- Education: Harvard University
- Occupations: CEO, Layer3 TV
- Years active: 1987 - present
- Board member of: Layer3 TV This Technology

= Jeff Binder =

American entrepreneur

Jeff Binder is an American entrepreneur and the builder of several startups in the technology, media, and telecommunications sectors. He is the former executive vice president of home and entertainment at T-Mobile after the company bought Layer3 TV, the company Binder co-founded and was the CEO of until the purchase for $325 million. Layer3's service and platform eventually became T-Mobile's "T-Vision" once its version was launched by the company. Jeff Binder was also the founding CEO of Broadbus Technologies and an early investor and chairman of This Technology, which were sold respectively to Motorola and Comcast. He is brothers with renowned television producer, Steven D. Binder.

== Early life ==

Binder began playing table tennis at 10, and was ranked in the national Top 5 during his teen years.

== Career ==
In the 1990s, Binder's father created a company, Magic Music, which used digital storage in the mass-production of cassette tapes. Binder credits his father and grandfather for infusing his early years with "out-of-the-box" ideas that are key to his success in entrepreneurship today.

Prior to his work in the media and telecommunications sectors, Binder was CEO of Leading Golf Courses of America, a nationwide golf membership program that included some of the top golf courses in America. Jack Nicklaus became a partner.
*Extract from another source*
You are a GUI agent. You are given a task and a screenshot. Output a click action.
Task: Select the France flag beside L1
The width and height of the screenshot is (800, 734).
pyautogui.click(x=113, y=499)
In 1999, Binder and Robert Scheffler started Broadbus Technologies, which used digital storage, but was created instead for video-on-demand entertainment experiences. The company was sold to Motorola in 2006 for an estimated $186 million.

In 2008, Binder joined Dave Fellows, former CTO of Comcast and AT&T Broadband, along with Broadbus executive Vin Bisceglia, to launch Genovation Capital, an early stage venture firm focused on the media space.

Binder invested in This Technology a video-on-demand advertising company, and joined as its Chairman, in 2012. In 2015, the company was sold to Comcast Corp., after raising more than $7 million from General Catalyst and other investors, because it had become an integral part of their platform, according to the CTO of Comcast.

Binder and Fellows founded Layer3 TV in Boston in 2013. In 2014 the company opened a new headquarters in Denver. Under Binder's leadership, the company raised more than $80 Million and was named a Forbes Hottest Startup in 2015 with a valuation of $385 Million.

T-Mobile purchased Layer3 TV in 2018 and Binder became an Executive Vice President and member of the Senior Leadership Team and also led T-Mobile’s TV team. Binder left his positions at T-Mobile a year later in 2019.